Both Bowdrie and Taleb assisted Calandruccio in one of her first projects at Case Western Reserve: developing a corpus of sentences tailored to test the speech perception of children. Taleb eventually led an experiment that looked at the performance of children hearing these sentences under noisy conditions. Her presentation of her work at CWRU’s undergraduate research symposium in December 2016 won first place in the social sciences category. After making a second presentation at the annual conference of the American Speech-Hearing-Language Association, she accepted a Meritorious Poster Award on behalf of the entire SpAR Lab.
In addition to communication sciences majors like Bowdrie and Taleb, Calandruccio also mentors students from Case Western Reserve’s Psychology Program. Silvia Rodriguez, for instance, is a doctoral candidate in clinical psychology who studies healthy aging. Her research in the SpAR Lab examines the relationship between the clarity of speech and people’s ability to remember it; her goal is to develop strategies to help older adults with hearing loss better perceive (and therefore recall) instructions they are given in doctors’ offices. Anne Kotynski, a doctoral candidate in experimental psychology, is investigating whether listeners can use cognitive exercises to narrow their auditory focus when entering a noisy environment, priming themselves to home in on a target speaker’s words.
While their research interests vary, Calandruccio’s students all attest to the care and effort she has invested in them, taking the time to discuss their long-term goals, pushing them to their intellectual limits and helping them succeed both inside and outside the lab.
Bowdrie, who worked in the SpAR Lab for two years as an undergraduate, says that Calandruccio gave her opportunities to practice every task related to the study they recently published, from recruiting participants to running experiments, before having her assume responsibility for all of them. In addition, Calandruccio coached her on budgeting for graduate school and avoiding too much student debt. This fall, Bowdrie entered the doctoral program in audiology at The Ohio State University with a fellowship to support her work in another NIH-funded research lab.

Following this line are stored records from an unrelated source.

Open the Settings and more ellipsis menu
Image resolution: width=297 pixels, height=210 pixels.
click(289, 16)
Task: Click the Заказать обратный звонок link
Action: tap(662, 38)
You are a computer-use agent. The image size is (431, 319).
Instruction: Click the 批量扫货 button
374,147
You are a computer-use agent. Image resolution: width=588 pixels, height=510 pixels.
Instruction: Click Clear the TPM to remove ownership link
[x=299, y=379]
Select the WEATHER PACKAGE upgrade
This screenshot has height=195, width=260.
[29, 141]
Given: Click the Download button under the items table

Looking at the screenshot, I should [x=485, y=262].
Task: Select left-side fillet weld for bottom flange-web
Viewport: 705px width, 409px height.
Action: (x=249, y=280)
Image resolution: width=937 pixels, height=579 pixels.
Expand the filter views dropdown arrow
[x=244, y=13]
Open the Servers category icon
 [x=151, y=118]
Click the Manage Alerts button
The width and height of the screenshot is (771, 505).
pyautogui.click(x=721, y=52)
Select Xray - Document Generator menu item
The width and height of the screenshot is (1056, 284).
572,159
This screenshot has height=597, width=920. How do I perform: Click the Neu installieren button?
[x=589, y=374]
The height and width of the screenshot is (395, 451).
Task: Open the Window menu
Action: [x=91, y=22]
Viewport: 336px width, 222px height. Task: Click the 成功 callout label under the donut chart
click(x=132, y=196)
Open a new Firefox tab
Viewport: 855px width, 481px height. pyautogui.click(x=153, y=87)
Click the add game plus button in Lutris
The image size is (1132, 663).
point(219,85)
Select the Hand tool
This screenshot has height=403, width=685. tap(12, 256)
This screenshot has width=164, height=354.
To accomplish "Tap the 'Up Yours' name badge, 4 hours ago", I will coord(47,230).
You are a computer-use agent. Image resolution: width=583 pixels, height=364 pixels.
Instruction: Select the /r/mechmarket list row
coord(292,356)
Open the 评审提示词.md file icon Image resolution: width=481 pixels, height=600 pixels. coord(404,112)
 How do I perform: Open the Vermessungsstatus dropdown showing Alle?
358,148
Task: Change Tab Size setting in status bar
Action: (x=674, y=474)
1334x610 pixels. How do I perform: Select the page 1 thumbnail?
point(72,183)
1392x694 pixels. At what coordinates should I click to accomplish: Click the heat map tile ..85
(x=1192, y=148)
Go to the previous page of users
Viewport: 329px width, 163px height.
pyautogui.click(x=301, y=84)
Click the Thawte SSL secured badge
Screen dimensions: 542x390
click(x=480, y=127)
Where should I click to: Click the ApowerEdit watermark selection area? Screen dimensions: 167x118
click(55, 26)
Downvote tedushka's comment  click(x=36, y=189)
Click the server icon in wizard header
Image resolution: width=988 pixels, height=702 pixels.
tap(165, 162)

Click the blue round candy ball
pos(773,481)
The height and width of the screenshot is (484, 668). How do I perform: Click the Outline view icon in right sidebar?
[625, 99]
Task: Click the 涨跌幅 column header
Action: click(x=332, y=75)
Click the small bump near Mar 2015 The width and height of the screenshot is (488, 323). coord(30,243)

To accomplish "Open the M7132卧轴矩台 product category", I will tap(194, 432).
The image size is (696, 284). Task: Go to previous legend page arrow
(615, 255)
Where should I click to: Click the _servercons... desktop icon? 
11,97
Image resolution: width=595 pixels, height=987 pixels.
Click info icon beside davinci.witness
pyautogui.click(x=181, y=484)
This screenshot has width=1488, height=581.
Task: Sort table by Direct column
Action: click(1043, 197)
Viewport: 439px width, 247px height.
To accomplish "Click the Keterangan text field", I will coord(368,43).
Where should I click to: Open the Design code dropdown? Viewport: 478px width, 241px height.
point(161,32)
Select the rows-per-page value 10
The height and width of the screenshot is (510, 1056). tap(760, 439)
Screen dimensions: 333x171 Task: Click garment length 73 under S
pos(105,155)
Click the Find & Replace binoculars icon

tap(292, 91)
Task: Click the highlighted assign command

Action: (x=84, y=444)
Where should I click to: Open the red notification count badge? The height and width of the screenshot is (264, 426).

“When I came to Case Western Reserve, I was scared. I didn’t know what to do or what to expect,” Bowdrie says. “Dr. Calandruccio guided me and helped me develop the skills I needed to be successful on my own.”
That kind of mentorship requires good listening skills and a knack for conveying information and advice in ways that students can understand. But it’s no surprise that Calandruccio should have those talents in abundance.
After all, communication is her specialty.
Alexander Gelfand is a freelance writer in New York City.